Nesta sexta-feira, 31,
as
aulas foram ministradas pelas professoras voluntárias Sonia Maria Silva e Sonia
Conti, que apontaram o ambiente também de amizade que é construído entre as
participantes das aulas de artesanato. Sonia Maria descreveu como são as aulas
práticas, que tem um tema único por semana. Esta sexta foi a produção de uma
tábua de enfeites para pano de prato na cozinha. As aulas começaram em março
deste ano.
“Aqui ninguém é
obrigado a
comparecer, vem porque gosta de aprender um novo artesanato, criam vínculos
afetivos entre elas, fortalecendo as amizades dentro do grupo.
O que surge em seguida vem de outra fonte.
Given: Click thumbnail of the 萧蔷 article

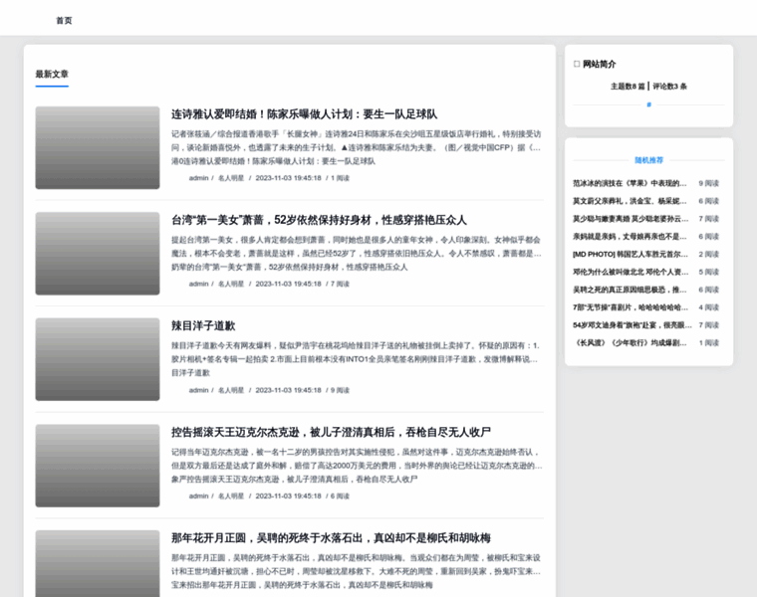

Quando chegam
aqui, os problemas do dia a dia ficam do lado de fora. Todas trazem o básico,
que é a tesoura, agulha e linha. A arte é feita com material reciclado, o uso
de papelão, fibra siliconada ou manta acrílica, tecidos, vidros, potes. Além de
ocupar o tempo, é uma atividade de terapia, também desenvolve uma arte. Tem
gente que chegou aqui e não sabia nem costurar”, afirmou a voluntária
Sônia Maria.
A aluna artesã, Nair
Salustiano da Silva, é o exemplo: “Olha eu cheguei aqui e não sabia
costurar,
nem colocar a linha na agulha direito. Hoje estou produzindo artesanato,
enfeito a minha casa com o que faço e ainda cedo para a minha filha levar para
a escola. Nos enfeites natalinos, por exemplo, em vez de comprar prontos, vamos
produzir tudo aqui com o nosso material”, enfatizou Nair.